It doesn’t quite mark a return to the golden age of steam, but boiling water has made an unlikely reappearance in the design of a satellite propulsion system.
The steam propulsion device, developed by Surrey Satellite Technology (SSTL), was recently demonstrated as an experimental unit on-board the company’s UK-DMC earth observation satellite.
Designed and built in-house at SSTL, the miniature propulsion device is a type of resistoget, which uses a resistor to heat up the propellant. The device weighs 13g and uses just 3W of power to heat the water, emitting steam through a conventional rocket nozzle to generate thrust. The hotter the propellant the higher the specific impulse performance achieved. Specific impulse is a measurement of thrust produced per unit of propellant used. Using just 2.06g of water as a propellant, the spacecraft experienced 3.3 milliNewtons of thrust over a 30-second period.
Dave Gibbon, team leader of SSTL’s propulsion group, said that he envisages the tiny device being used to induce small changes in the orbit of a satellite – typically to increase or decrease the altitude. ‘You’d never get yourself to the moon with it,’ he stressed.
Gibbon added that the system, said to be the first of its kind, has been developed in response to the growing popularity of small, low-cost satellites.

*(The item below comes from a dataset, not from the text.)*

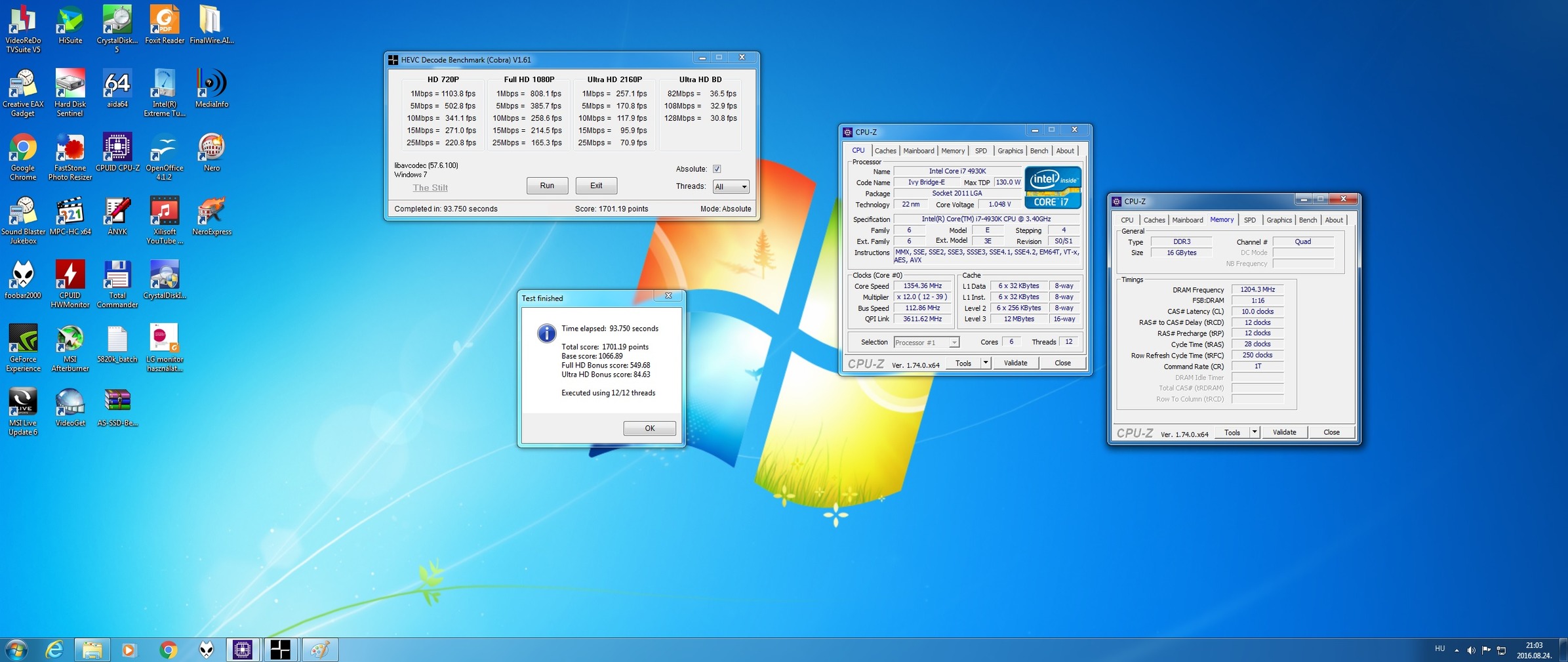The height and width of the screenshot is (662, 1568).
Task: Click the Run button in HEVC benchmark
Action: pos(547,186)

These diminutive spacecraft are increasingly being developed by small research companies and universities that can’t afford expensive rocket fuel and its attendant safety costs. ‘Traditional rocket propellants such as hydrazine are toxic, carcinogenic, flammable, and high-pressure. Water, as well as being free, is non-toxic,’ he explained.

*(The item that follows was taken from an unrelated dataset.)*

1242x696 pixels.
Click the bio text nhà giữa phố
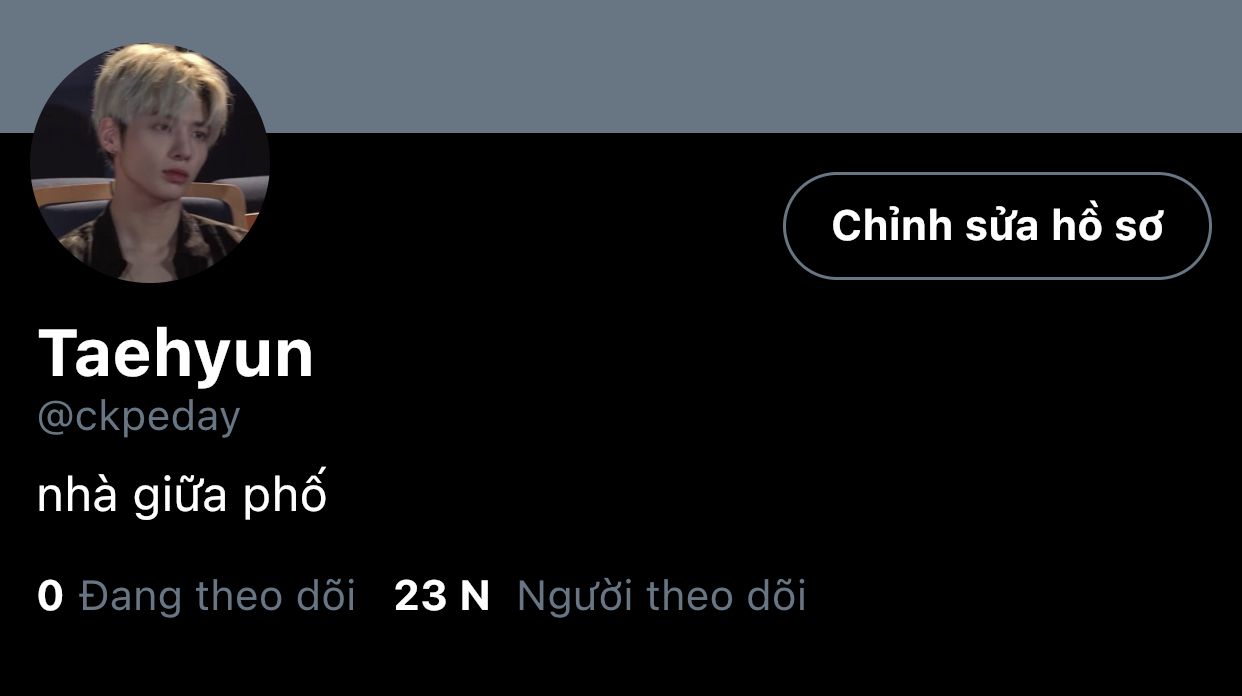click(x=182, y=495)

While there are no immediate plans to use the device on any other spacecraft, Gibbon said that the project has generated a great deal of interest and if a commercial opportunity does arise he’s confident of the technology’s benefits and capabilities.
Meanwhile, in another hi-tech spin on industrial-age technology, a team of researchers from Penn State University in the US has developed a new jet fuel derived from coal. Designed for high-performance engines in aircraft such as the F35 joint strike fighter, the coal-based jet fuel remains stable up to 900 degrees F.
This could offer a solution to the problem of fuels decomposing at high temperatures and causing valves, nozzles and other engine parts to become fouled with carbon deposits.
The team has developed two processes for producing the fuel. Both are variants of techniques used in the petroleum industry and could be carried out in existing refineries, said project leader Harold Schobert.